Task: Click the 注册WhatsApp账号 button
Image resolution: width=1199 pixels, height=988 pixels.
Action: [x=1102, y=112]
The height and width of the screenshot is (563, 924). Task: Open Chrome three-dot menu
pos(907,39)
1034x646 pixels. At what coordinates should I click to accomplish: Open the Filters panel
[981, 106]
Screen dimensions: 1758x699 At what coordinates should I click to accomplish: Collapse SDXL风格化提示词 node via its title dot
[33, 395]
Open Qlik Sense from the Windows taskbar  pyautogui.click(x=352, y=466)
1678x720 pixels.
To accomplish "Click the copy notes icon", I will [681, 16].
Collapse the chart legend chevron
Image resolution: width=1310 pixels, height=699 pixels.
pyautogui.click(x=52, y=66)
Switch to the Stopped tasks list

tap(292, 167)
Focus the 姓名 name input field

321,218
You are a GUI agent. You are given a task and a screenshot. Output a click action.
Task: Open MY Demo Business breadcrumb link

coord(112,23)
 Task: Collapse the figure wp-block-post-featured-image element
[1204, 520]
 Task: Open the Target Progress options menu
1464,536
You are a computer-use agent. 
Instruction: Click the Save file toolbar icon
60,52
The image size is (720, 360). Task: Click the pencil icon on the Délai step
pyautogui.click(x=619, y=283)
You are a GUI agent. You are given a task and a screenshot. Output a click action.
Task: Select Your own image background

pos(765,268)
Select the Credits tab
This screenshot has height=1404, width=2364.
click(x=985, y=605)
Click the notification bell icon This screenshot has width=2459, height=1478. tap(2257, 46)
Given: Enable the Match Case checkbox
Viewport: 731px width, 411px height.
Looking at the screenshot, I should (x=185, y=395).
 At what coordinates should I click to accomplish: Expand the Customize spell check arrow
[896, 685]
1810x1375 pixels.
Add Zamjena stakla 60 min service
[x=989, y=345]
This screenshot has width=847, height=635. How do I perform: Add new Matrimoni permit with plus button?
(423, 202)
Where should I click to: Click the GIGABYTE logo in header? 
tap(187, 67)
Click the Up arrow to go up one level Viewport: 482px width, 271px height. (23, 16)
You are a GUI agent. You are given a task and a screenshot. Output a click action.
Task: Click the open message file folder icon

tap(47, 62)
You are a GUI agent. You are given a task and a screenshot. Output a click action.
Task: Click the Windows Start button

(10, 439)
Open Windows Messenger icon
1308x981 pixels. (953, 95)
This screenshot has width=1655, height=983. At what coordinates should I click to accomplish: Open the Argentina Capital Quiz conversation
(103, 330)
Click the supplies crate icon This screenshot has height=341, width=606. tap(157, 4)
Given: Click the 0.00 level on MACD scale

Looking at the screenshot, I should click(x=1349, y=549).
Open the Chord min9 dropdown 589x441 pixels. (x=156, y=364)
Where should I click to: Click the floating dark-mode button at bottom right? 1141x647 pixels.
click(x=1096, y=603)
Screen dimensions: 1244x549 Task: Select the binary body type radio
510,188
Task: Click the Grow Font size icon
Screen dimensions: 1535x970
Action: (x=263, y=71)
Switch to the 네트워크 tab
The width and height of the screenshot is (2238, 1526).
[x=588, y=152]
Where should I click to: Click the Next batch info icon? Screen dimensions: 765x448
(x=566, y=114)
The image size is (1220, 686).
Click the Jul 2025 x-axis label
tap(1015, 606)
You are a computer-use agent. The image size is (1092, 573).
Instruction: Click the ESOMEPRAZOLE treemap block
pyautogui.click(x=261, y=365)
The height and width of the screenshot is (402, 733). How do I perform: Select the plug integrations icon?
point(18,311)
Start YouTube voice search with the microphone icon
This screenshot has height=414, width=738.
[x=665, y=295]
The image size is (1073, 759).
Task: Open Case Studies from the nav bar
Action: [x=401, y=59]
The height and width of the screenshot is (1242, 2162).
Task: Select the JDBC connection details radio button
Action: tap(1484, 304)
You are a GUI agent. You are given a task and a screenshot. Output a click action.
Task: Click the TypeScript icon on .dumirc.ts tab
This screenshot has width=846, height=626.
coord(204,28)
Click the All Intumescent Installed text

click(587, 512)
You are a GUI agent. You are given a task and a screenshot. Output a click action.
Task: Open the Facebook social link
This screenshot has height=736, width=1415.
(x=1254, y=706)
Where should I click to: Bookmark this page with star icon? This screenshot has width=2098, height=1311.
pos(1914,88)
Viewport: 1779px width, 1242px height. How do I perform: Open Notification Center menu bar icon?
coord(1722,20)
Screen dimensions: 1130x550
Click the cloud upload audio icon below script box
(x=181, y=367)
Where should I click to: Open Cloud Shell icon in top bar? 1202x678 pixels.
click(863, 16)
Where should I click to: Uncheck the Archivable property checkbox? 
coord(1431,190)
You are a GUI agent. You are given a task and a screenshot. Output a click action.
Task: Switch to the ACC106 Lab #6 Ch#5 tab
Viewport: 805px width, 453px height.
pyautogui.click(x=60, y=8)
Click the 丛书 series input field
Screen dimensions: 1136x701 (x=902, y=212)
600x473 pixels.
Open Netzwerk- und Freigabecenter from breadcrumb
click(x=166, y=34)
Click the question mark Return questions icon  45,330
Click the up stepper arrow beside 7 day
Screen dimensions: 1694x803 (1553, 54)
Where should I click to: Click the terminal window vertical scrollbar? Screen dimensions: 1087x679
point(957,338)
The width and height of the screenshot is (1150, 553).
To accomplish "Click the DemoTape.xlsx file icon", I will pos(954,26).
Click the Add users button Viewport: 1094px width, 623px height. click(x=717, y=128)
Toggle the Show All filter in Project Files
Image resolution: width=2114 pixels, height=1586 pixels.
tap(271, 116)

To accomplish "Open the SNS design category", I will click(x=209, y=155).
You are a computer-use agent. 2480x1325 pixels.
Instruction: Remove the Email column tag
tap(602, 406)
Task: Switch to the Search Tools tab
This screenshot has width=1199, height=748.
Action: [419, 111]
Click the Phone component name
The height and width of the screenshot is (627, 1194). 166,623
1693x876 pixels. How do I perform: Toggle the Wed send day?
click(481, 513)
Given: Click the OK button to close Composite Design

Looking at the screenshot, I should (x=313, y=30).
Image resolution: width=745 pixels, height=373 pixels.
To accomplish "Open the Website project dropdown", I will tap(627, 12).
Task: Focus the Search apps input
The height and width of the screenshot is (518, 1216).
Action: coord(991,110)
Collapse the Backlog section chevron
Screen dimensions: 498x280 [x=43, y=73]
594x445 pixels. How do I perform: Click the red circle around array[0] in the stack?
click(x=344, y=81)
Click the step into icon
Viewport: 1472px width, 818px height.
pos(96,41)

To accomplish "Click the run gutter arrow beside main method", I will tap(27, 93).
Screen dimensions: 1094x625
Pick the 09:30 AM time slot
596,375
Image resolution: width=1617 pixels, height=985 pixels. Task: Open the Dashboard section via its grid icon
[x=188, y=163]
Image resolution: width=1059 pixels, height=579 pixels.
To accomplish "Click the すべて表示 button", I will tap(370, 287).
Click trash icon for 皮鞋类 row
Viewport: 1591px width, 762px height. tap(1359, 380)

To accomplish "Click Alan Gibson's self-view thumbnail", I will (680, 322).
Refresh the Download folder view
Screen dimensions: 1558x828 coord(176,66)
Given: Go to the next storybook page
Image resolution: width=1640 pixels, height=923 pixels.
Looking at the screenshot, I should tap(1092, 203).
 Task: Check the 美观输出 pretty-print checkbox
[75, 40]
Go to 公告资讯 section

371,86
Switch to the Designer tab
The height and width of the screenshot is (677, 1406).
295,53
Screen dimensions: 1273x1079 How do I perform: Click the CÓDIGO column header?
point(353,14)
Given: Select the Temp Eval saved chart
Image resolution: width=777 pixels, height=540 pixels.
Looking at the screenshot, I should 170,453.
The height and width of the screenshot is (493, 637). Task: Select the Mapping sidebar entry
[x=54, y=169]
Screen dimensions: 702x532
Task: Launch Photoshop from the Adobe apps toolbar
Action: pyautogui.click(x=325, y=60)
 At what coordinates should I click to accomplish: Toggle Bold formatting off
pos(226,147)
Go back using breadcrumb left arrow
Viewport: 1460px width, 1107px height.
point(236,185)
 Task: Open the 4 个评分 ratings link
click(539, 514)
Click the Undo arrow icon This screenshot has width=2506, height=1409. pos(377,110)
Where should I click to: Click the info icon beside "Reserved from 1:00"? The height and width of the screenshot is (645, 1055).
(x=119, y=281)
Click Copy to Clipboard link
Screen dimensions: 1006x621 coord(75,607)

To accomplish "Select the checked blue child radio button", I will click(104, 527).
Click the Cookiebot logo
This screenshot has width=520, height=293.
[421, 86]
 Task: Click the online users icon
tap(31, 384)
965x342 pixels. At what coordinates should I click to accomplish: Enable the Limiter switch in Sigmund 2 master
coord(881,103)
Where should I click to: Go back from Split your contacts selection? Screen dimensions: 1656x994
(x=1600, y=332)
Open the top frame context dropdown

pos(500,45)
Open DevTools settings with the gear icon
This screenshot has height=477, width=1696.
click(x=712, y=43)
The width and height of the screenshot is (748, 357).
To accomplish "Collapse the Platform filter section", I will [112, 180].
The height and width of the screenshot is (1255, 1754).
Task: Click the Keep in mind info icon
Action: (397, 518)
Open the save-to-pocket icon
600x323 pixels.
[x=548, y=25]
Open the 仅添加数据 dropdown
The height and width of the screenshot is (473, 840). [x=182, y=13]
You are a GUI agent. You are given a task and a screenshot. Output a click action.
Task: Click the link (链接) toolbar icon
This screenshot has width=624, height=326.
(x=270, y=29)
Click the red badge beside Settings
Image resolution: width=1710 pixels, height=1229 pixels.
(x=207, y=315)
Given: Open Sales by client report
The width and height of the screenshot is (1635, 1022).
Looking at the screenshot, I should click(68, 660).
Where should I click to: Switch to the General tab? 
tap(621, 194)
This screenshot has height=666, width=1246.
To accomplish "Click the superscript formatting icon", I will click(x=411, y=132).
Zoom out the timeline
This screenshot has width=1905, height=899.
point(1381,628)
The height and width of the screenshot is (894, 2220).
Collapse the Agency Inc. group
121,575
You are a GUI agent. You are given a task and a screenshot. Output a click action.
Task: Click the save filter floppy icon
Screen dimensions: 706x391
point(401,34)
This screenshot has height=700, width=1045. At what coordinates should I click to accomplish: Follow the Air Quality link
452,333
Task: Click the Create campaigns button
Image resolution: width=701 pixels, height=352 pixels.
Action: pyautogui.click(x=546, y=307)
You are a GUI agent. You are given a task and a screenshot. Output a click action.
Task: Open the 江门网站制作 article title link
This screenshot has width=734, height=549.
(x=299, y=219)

GOAL OF THE EXERCISE:
Once you have identified the lines above that contain "computer", copy each of them.

RESULT OF THIS TASK:
You are a computer-use agent. 
You are a computer-use agent. The image size is (1092, 573).
You are a computer-use agent. 2480x1325 pixels.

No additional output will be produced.